• _PROBLEM REQUIREMENTS_
Only the lines from the one containing "Where should I" through the end of the records should be retyped, exactly and including both ends; pictures stay out.

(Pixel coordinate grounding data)
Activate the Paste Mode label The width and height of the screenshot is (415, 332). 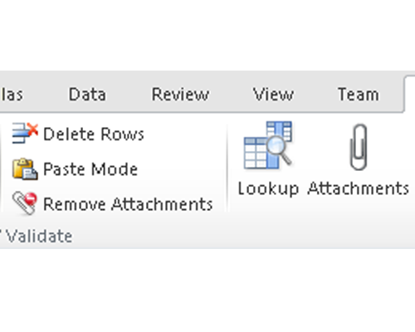tap(90, 169)
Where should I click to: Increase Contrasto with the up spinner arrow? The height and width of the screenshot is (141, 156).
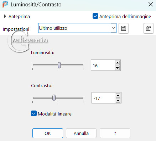tap(118, 95)
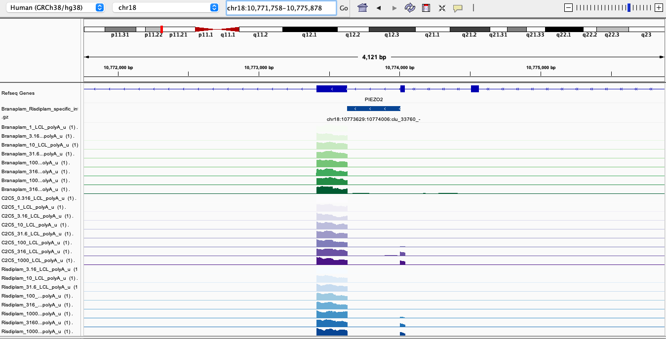Click the clu_33760 intron cluster feature bar

click(373, 109)
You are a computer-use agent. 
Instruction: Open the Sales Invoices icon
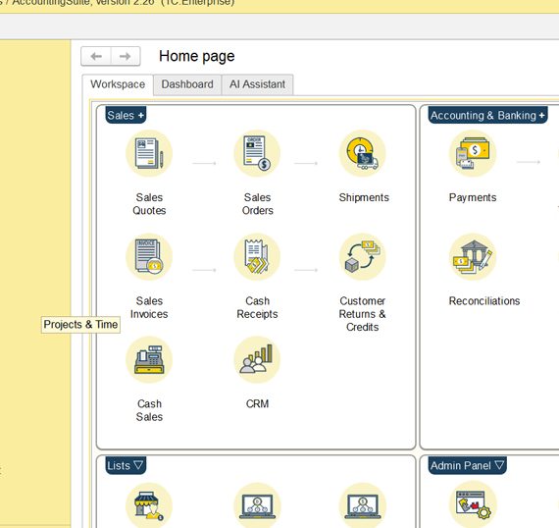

• _EXERCISE OUTPUT_
Where should I click to: Increase Contrasto with the up spinner arrow? The height and width of the screenshot is (141, 156).
tap(118, 95)
Click the clu_33760 intron cluster feature bar

click(373, 109)
You are a computer-use agent. 
Instruction: Open the Sales Invoices icon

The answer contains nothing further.